> **Questions to answer**
[1] Say whether each of these statements agrees with the word embeddings lab: (a) dense embeddings use 50 to 300 dimensions; (b) one-hot encoding treats "cat" and "kitten" as related; (c) the NumPy random seed is set to 42. For each, answer yes or no and quote the words of the lab that decide it.
[2] Continue the word embeddings lab, starting after its last line, "vocab_size = len(vocab)".

> **Text block**
# Lab 2: Word Embeddings and Language Models

In this lab, we'll explore dense vector representations of words and build neural language models. Word embeddings capture semantic meaning in continuous vector space.

## Learning Objectives

By the end of this lab, you will:
- Understand limitations of one-hot encoding
- Implement Word2Vec (Skip-gram)
- Use pre-trained embeddings (GloVe)
- Explore word analogies and relationships
- Build RNN language models
- Generate text with LSTM

In [None]:
import numpy as np
import matplotlib.pyplot as plt
import seaborn as sns
from sklearn.decomposition import PCA
from sklearn.manifold import TSNE
import tensorflow as tf
from tensorflow import keras
from tensorflow.keras import layers
from collections import Counter
import re

sns.set_style('whitegrid')
plt.rcParams['figure.figsize'] = (12, 6)
np.random.seed(42)
tf.random.set_seed(42)

## Part 1: One-Hot Encoding Problems

**One-hot encoding** represents each word as a vector with all zeros except one 1.

### Problems:
1. **High dimensionality**: Vocabulary size = vector size
2. **No semantic relationship**: All words equally distant
3. **Sparse**: Mostly zeros
4. **Can't generalize**: "cat" and "kitten" treated as unrelated

### Solution: Dense Embeddings
- Low-dimensional (50-300 dimensions)
- Captures semantic relationships
- Similar words have similar vectors

In [None]:
# Demonstrate one-hot encoding limitations
vocab = ['king', 'queen', 'man', 'woman', 'cat', 'dog']
vocab_size = len(vocab)

> **Exercise data**
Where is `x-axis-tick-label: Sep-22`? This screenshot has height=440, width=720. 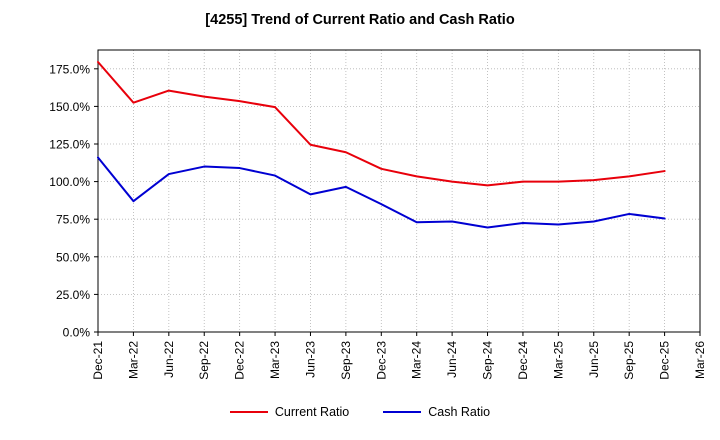
x-axis-tick-label: Sep-22 is located at coordinates (204, 360).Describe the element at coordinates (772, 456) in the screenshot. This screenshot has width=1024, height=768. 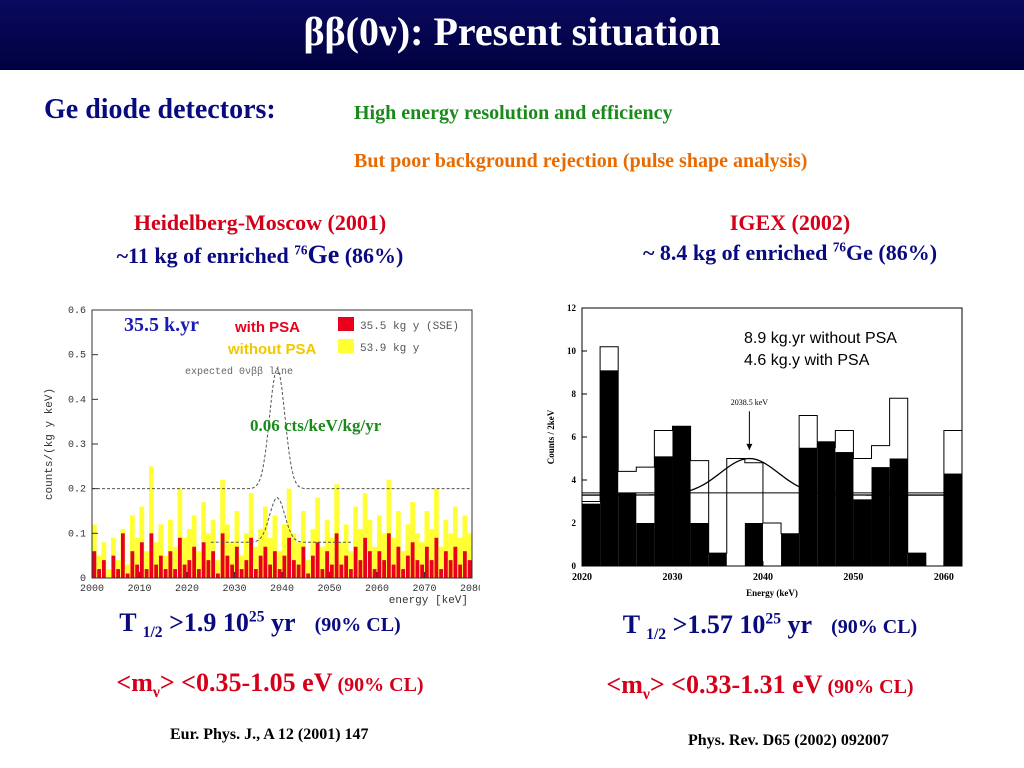
I see `histogram-without-psa-outline` at that location.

> **Exercise results**
[1]
(a) Yes: "Low-dimensional (50-300 dimensions)"
(b) No: ""cat" and "kitten" treated as unrelated"
(c) Yes: "np.random.seed(42)"

[2]
# Create one-hot vectors
one_hot = np.eye(vocab_size)

print("One-Hot Encoding:")
for word, vec in zip(vocab, one_hot):
    print(f"{word:10s}: {vec}")

# Calculate cosine similarity
def cosine_similarity(v1, v2):
    return np.dot(v1, v2) / (np.linalg.norm(v1) * np.linalg.norm(v2))

print("\nCosine Similarities (One-Hot):")
print(f"king vs queen: {cosine_similarity(one_hot[0], one_hot[1]):.3f}")
print(f"king vs cat: {cosine_similarity(one_hot[0], one_hot[4]):.3f}")
print(f"man vs woman: {cosine_similarity(one_hot[2], one_hot[3]):.3f}")
print("\nAll pairs are equally dissimilar (0.0)!")

## Part 2: Word2Vec - Skip-gram Model

**Word2Vec** learns embeddings by predicting context words from target word.

### Skip-gram:
- Input: Target word
- Output: Context words (surrounding words)
- Learning: Words appearing in similar contexts get similar embeddings

### Architecture:
1. Input: One-hot encoded word
2. Embedding layer: Projects to dense vector
3. Output: Probability distribution over vocabulary

In [None]:
# Simple Word2Vec implementation
class SimpleWord2Vec:
    def __init__(self, embedding_dim=50, window_size=2):
        self.embedding_dim = embedding_dim
        self.window_size = window_size
        self.word2idx = {}
        self.idx2word = {}
        self.embeddings = None
    
    def build_vocab(self, sentences):
        """Build vocabulary from sentences."""
        words = []
        for sentence in sentences:
            words.extend(sentence.lower().split())
        
        vocab = sorted(set(words))
        self.word2idx = {word: idx for idx, word in enumerate(vocab)}
        self.idx2word = {idx: word for word, idx in self.word2idx.items()}
        self.vocab_size = len(vocab)
    
    def generate_training_data(self, sentences):
        """Generate skip-gram training pairs."""
        pairs = []
        
        for sentence in sentences:
            words = sentence.lower().split()
            word_indices = [self.word2idx[w] for w in words if w in self.word2idx]
            
            for center_idx, center_word in enumerate(word_indices):
                # Get context window
                start = max(0, center_idx - self.window_size)
                end = min(len(word_indices), center_idx + self.window_size + 1)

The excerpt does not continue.